Private firm helped Homeland Security monitor Central Florida immigration protests last year

click to enlarge Private firm helped Homeland Security monitor Central Florida immigration protests last year
Photo by Joey Roulette
As activists in more than 600 cities nationwide last year organized demonstrations against the Trump administration's child separation policy, the U.S. Department of Homeland Security was reportedly keeping a close watch on these protests, including some in Central Florida.

Via emails obtained under the Freedom of Information Act, The Intercept reports that LookingGlass Cyber Solutions, a Virginia-based private contractor working with DHS, monitored several locations in Central Florida, including demonstrations in The Villages, Tampa, Lakeland and DeLand.

The documents notably list a protest that took place at 2 p.m. on June 30 in front of Orlando City Hall. An Orlando Weekly report from that day noted how one protester was arrested after she spat at a provocative counter protesting wielding a Trump campaign sign.

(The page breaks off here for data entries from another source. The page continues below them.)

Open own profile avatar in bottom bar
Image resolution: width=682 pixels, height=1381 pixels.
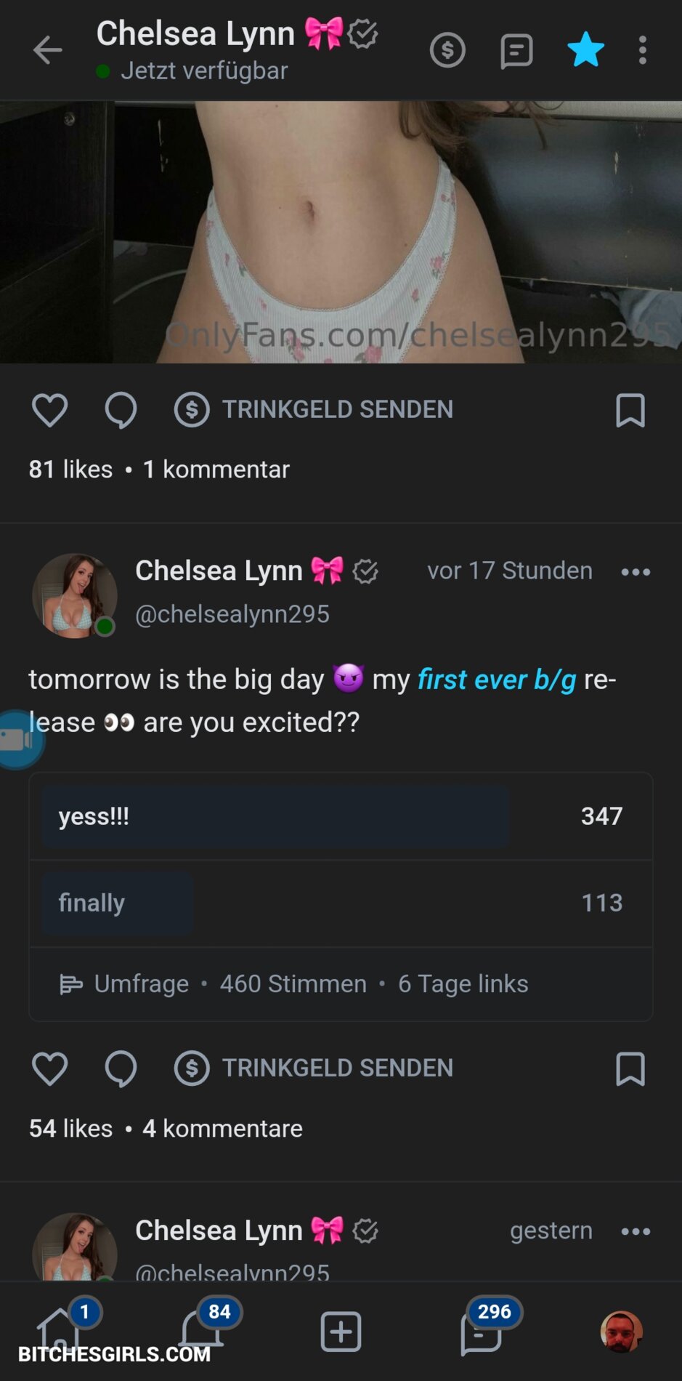pyautogui.click(x=621, y=1332)
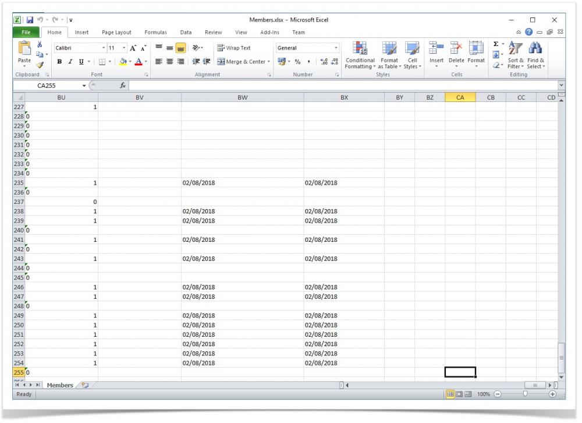
Task: Open the Merge & Center dropdown arrow
Action: point(269,62)
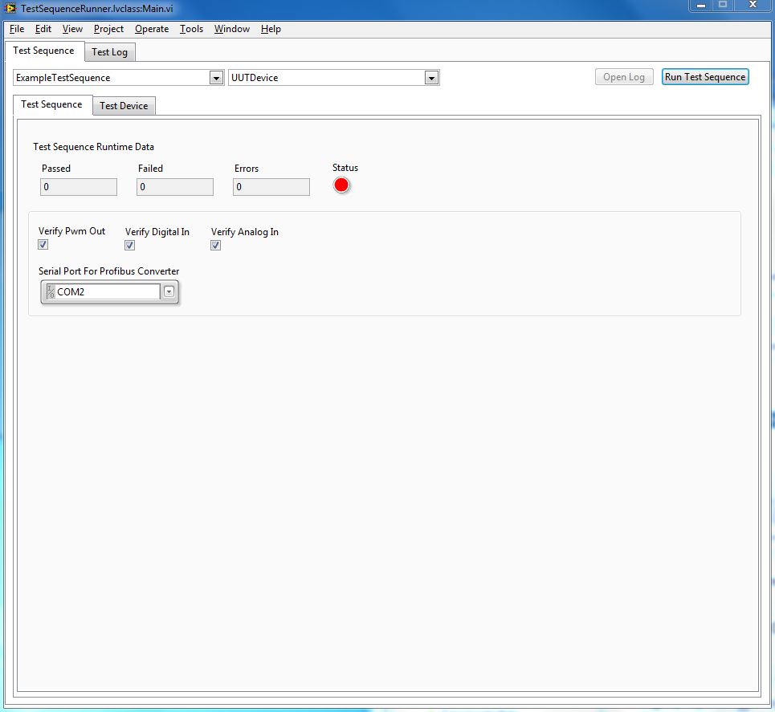
Task: Open the UUTDevice dropdown
Action: [432, 77]
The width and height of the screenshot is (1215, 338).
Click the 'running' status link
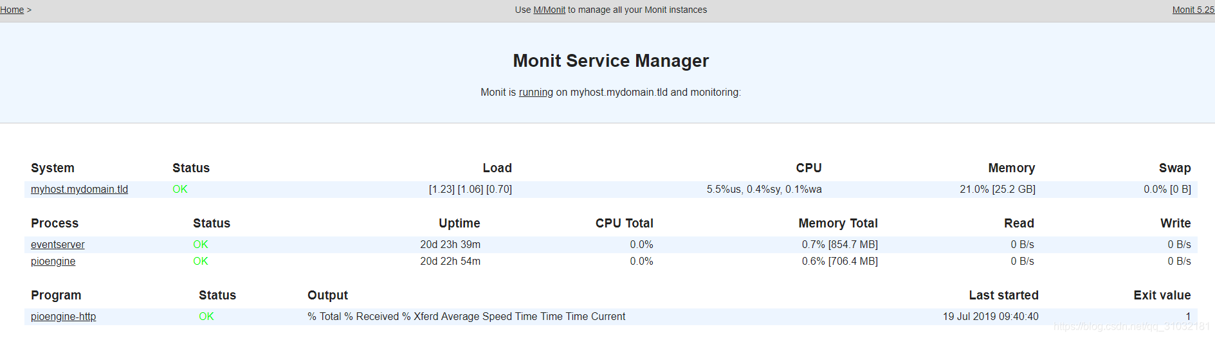coord(536,93)
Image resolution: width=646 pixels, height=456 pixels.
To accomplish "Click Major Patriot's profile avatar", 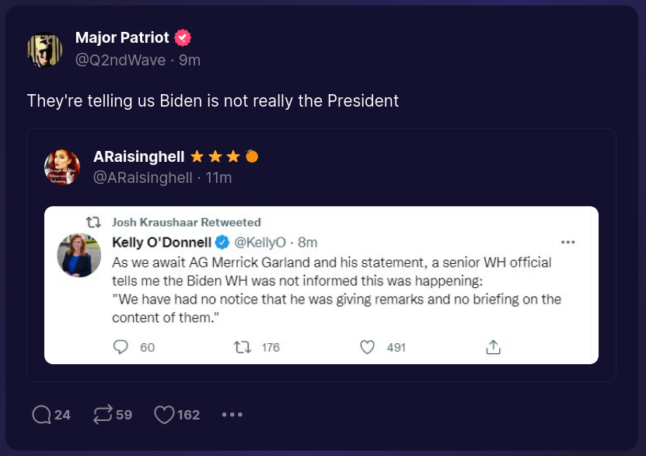I will pyautogui.click(x=44, y=49).
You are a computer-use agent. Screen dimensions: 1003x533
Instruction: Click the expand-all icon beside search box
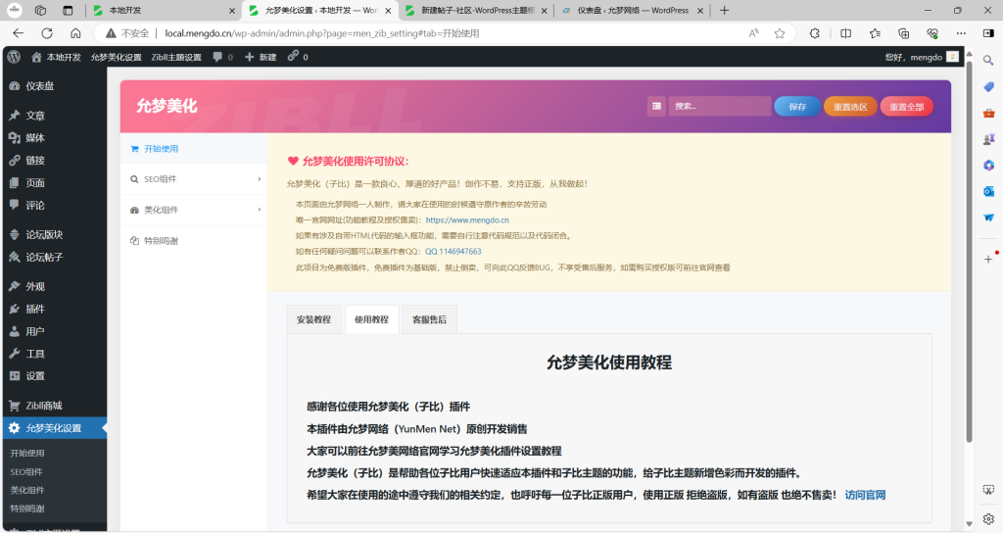pos(656,107)
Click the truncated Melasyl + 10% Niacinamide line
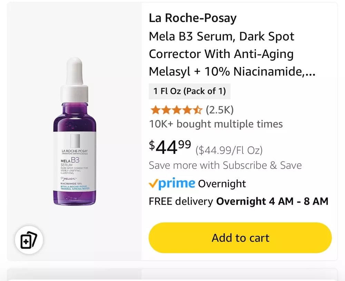345x281 pixels. pos(232,72)
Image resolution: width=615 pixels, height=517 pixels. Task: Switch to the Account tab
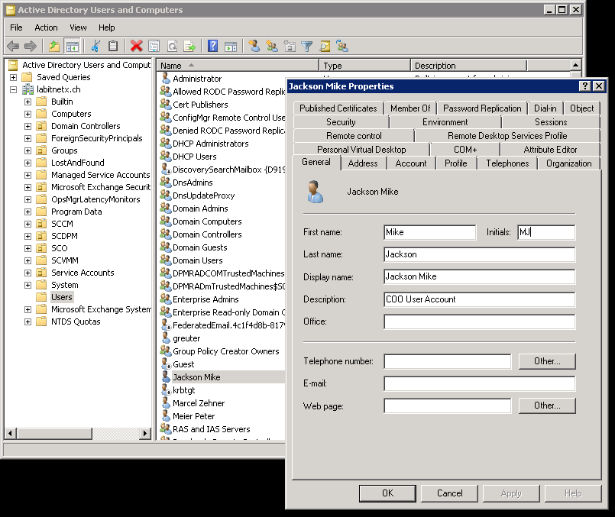pyautogui.click(x=411, y=163)
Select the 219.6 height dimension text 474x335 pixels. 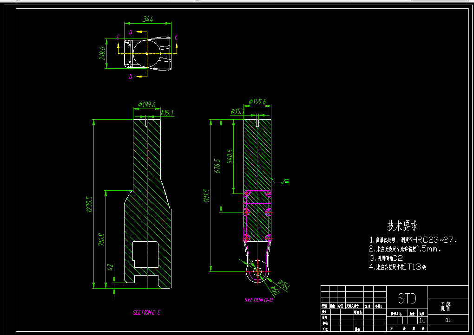click(x=103, y=53)
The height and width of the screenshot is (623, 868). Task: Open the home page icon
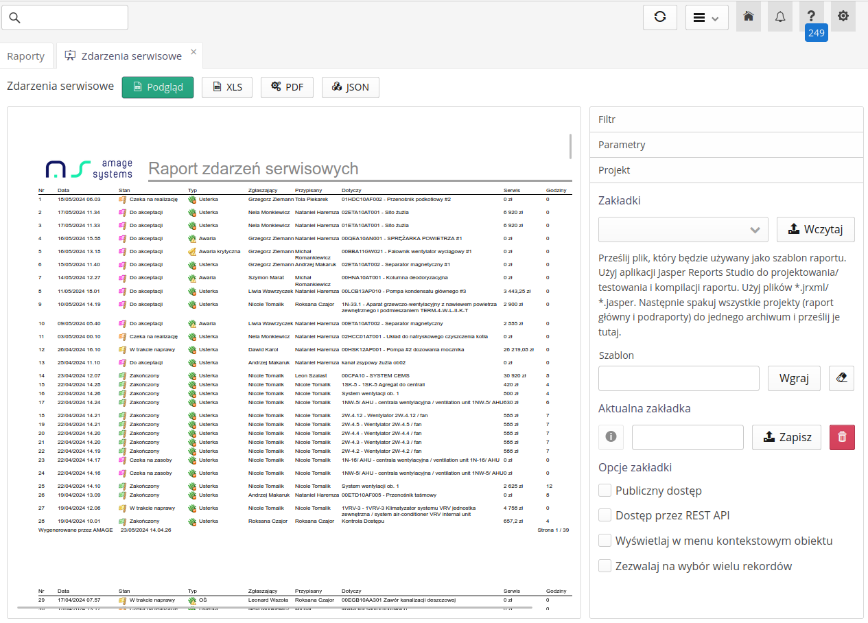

A high school in Sebring was among the protests that LookingGlass specifically advised DHS to monitor.

From the report:
Tracking Facebook accounts affiliated with the protests and disseminating the intelligence to law enforcement fusion centers nationwide, the operation drilled down on physical locations where demonstrations were planned: a high school in Sebring, Florida; a church in Carbondale, Illinois; the U.S. Embassy in Mexico City; a Denny’s in Carlsbad, California; and “the old Kmart parking lot” in Stevens Point, Wisconsin. All were logged by street address and the time of the planned demonstrations.

A “Threat Analyst” in Reston, Virginia, sent the finished intelligence to a “LookingGlass Shared Services” address on June 28, two days before the protests were set to begin.
"LookingGlass has compiled a spreadsheet for State Fusion Centers detailing over 600 planned 'Family Separation Day Protests' across the U.S. on June 30," an email to DHS reads. "These originated from Cyber Threat Center (CTC) and are broken out by City and State; they provide physical location and the Facebook event ID."

In a statement provided to the Intercept, LookingGlass Chief Marketing Officer Joy Nemitz said, "As a matter of company policy and confidentiality, we do not comment on matters pertaining to clients or work performed and refer all queries to the company in question."

A DHS official said the list provided by the company was "unsolicited."